== DATA PROVIDED ==
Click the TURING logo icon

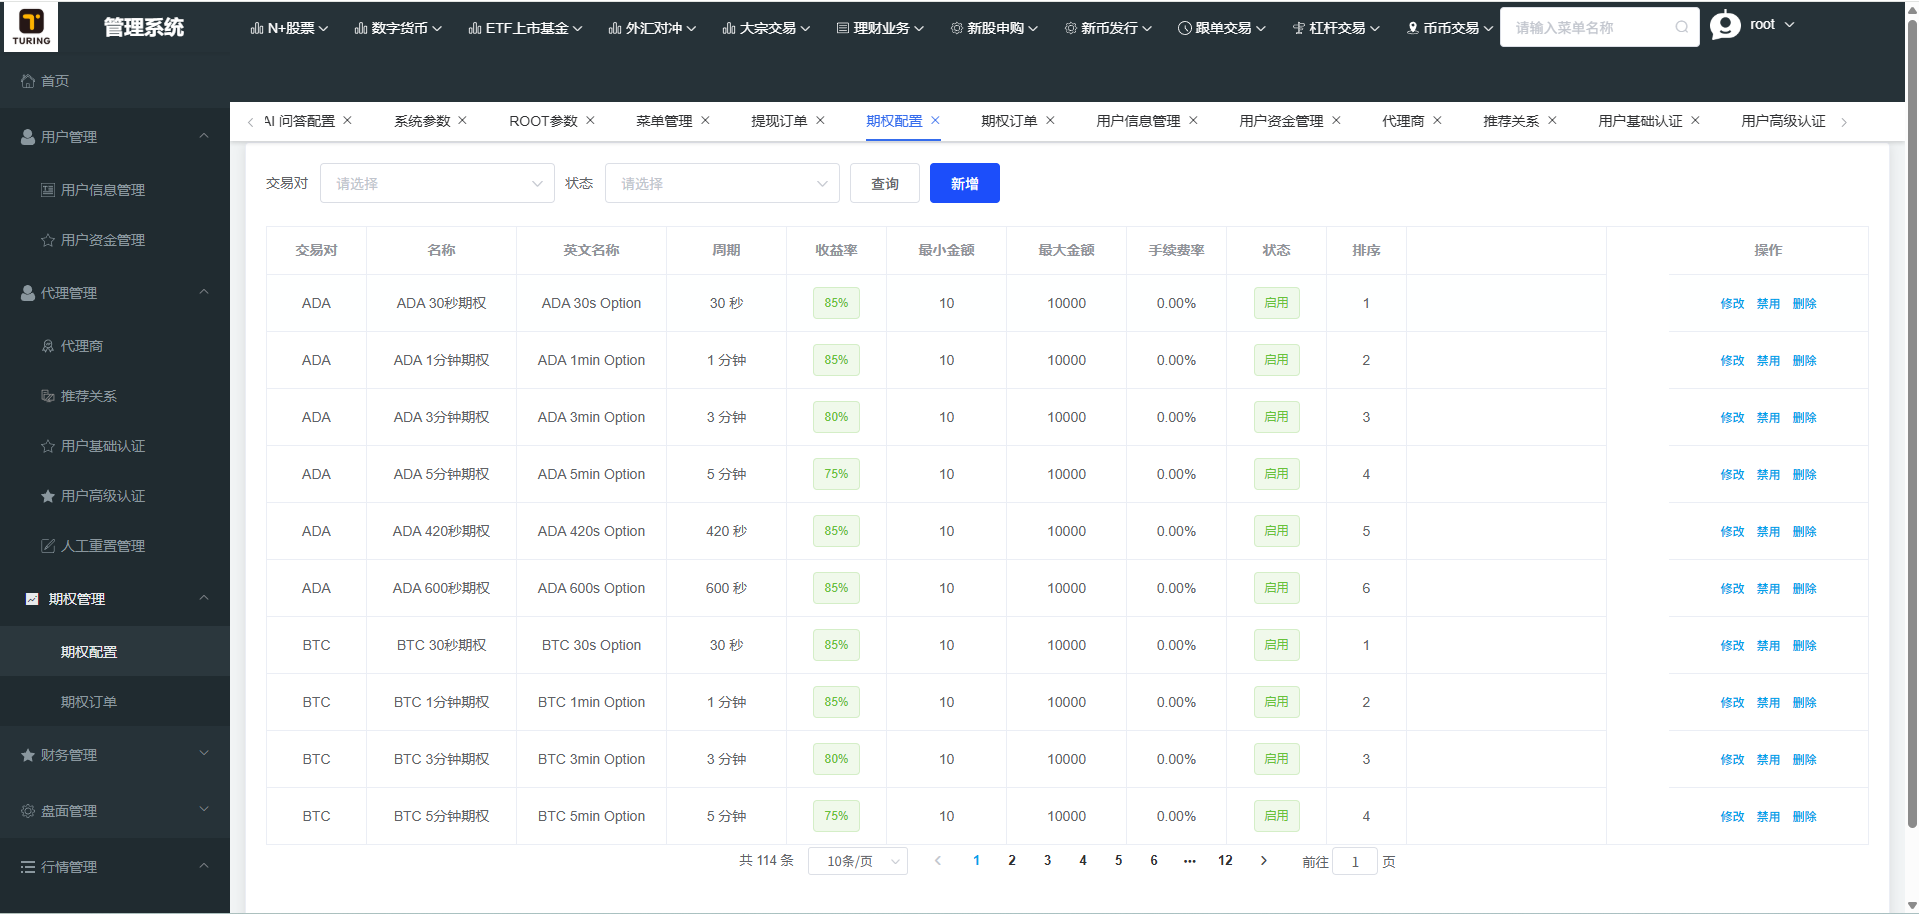[x=31, y=26]
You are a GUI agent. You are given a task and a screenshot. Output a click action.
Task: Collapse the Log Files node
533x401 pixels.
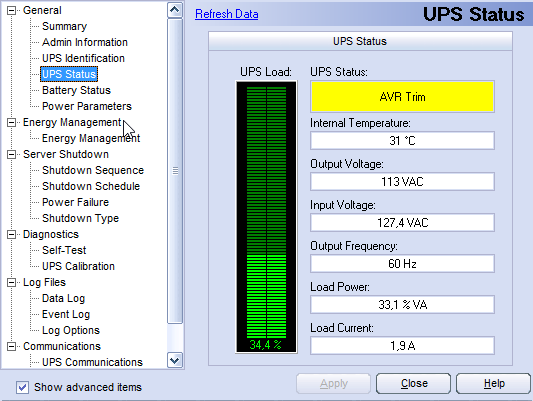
===
# AIM OF THE TASK:
Write out exactly the stretch of lines that begins with the line containing "You are a GUI" and ends with the last line of the records above, leaving out the pictures.

# ANSWER TO THIS TASK:
You are a GUI agent. You are given a task and a screenshot. Output a click action.
Task: Collapse the Log Files node
533x401 pixels.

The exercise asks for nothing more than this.